Legal risk management and online arbitration are two areas where AI can play a part in reducing legal costs. This article focusses on the application of AI to manage contractual risk – around fifty percent of legal work involves scraping information from contracts. You will learn what contract robots are, how they can be used to reduce the cost of legal risk to business, and why lawyers should have nothing to fear from them.

And the article also looks slightly further into the future, to talk briefly about how robots could possibly improve access to justice, in partnership with online courts in the UK and overseas.
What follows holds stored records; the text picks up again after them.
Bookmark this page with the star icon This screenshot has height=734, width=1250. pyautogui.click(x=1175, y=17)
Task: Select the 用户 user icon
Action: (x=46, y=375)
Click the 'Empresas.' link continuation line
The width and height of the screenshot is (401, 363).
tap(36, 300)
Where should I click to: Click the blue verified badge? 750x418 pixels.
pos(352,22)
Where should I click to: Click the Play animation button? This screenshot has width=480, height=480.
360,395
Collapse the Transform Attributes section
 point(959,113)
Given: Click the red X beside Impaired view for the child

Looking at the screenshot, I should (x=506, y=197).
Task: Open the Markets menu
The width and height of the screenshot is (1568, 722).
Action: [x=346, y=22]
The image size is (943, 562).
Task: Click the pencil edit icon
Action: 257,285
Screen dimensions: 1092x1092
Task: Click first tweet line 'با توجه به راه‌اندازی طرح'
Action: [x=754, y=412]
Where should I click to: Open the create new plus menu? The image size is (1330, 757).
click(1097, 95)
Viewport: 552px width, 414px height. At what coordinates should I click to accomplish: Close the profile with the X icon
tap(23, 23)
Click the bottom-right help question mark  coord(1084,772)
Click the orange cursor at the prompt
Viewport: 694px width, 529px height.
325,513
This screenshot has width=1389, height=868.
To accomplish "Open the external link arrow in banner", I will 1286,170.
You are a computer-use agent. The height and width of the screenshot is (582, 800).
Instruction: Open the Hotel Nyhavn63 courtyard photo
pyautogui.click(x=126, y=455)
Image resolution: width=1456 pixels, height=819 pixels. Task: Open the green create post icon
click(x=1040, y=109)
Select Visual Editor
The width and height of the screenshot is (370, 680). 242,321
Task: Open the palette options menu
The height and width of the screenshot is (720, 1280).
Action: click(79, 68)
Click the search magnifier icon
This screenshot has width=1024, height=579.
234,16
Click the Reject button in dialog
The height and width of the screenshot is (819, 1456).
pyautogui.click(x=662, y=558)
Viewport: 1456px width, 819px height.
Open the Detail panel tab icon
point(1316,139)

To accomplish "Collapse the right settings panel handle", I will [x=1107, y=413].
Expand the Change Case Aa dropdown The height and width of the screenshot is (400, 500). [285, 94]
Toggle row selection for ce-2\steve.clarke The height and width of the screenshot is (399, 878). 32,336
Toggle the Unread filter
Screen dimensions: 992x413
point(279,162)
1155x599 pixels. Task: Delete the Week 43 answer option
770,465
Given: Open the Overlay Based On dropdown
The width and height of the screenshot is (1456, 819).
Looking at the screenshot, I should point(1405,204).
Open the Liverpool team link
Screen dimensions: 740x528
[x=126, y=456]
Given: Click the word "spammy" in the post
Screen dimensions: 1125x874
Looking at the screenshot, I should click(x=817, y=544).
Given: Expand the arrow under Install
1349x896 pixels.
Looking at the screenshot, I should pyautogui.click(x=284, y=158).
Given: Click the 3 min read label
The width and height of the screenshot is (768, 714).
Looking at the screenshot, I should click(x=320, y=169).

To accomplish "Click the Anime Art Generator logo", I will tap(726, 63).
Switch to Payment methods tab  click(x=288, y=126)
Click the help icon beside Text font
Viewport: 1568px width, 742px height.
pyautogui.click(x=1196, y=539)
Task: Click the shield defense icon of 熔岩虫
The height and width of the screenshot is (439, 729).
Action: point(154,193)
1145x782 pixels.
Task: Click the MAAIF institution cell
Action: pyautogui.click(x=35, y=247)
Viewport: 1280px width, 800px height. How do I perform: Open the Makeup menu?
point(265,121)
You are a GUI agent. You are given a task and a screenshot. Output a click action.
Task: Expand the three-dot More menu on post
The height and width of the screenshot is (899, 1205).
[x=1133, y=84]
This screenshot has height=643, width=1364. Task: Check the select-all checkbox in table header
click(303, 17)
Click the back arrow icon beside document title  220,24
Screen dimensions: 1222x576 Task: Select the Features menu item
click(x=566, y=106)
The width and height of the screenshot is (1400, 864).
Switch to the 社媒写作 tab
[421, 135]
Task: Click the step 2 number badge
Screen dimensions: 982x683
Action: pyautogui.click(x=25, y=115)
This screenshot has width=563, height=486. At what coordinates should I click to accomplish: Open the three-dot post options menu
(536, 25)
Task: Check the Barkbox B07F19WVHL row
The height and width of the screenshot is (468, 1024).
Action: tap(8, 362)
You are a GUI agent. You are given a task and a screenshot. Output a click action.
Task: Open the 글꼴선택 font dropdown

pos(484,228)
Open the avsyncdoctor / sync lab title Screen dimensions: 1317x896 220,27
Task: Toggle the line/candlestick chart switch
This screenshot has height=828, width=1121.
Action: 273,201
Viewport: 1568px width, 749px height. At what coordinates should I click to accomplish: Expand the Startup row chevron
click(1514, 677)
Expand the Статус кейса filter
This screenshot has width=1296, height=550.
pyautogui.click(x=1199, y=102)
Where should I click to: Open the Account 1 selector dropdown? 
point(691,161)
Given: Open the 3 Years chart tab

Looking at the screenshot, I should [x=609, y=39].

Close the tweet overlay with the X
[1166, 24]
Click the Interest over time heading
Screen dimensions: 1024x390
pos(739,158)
Contract robots don’t have a physical form

Contract robots are packages of computer code without a physical form. You’re not going to walk into a room and see one physically leafing through a pile of documents! They work in the digital world, effortlessly scanning and extracting data from digitised documents.

They are a new breed of intelligent search engine that, after finding the contracts you need to review, will report on the bits you actually need to read. And then learn from your feedback how to do the job better, next time. The potential for this kind of technology in the law is limited only by your imagination.

Each robot is dedicated to performing a specific task. Finding and reporting key data from outsourcing contracts, for example. Or reviewing the enforceability of international loan facility agreements. And they differ from traditional computer packages in one very important way. They learn from each review and reapply their learning to new circumstances, without being “re-coded” by hand.

And contract robots have no ambition to progress to another role. They simply get better and better at performing their own specific task. They will become the ultra-reliable, ever-present member of every law firm, in-house legal team and Legal Process Outsourcer (LPO). And will have a seminal effect on the way legal services are delivered in the future.

Lawyers add value when they interpret facts and data

Many commentators say lawyers should worry that robots are going to take their jobs. But lawyers add value through their ability to analyse and interpret facts and data. Their ability to analyse, deconstruct and recombine data and information into new knowledge (about a legal matter) elevates them above the kind of work that the Contract Robots can deliver.

And in the “lower value” work – such as that done by LPOs, or teams of paralegals working in captive legal centres – contract robots will increase the capacity and capability of teams to meet increasing demand.

AI will help to significantly reduce the cost of legal risk to business

The volume of legal work is not finite. Increase in volume and complexity of law and regulation, increasingly complex contracts, global IP infringements and challenges, and new focus on ethical conduct. They all add-up to huge legal risk exposures, and a seemingly endless need for lawyers and legal advice.

And while contract robots will make it possible to review more contracts, parallel applications of AI in the law could equally help. Two example that spring to mind are checking for online trademark infringements, and analysing the likelihood of success in litigation disputes.

New opportunities will open up for lawyers and paralegals to assess how to use robots to manage down the cost of legal risk to business. And to then train specific robots to improve the operating processes that are commonly the cause of attritional and significant legal risk. And recent moves from financial services regulators to include potential legal risk losses (including ethical conduct) in regulatory capital calculations, mean that the need for these applications is set to rocket.

Arbitration robots could improve access to justice

And looking slightly further into the future, it is possible to imagine AI working hand-in-hand with new online courts in the UK, to improve access to justice.

It is unlikely that robots will replace judges in a court of law. But artificial intelligence almost certainly has a place to support those judges.

AI can quite feasibly extract facts from documents, and present them to arbitrators/judges or ombudsmen. And if “Arbitration Robots” could do this over any form of documents, in any language – it might even be possible to open up UK legal expertise to judge cases online from other jurisdictions.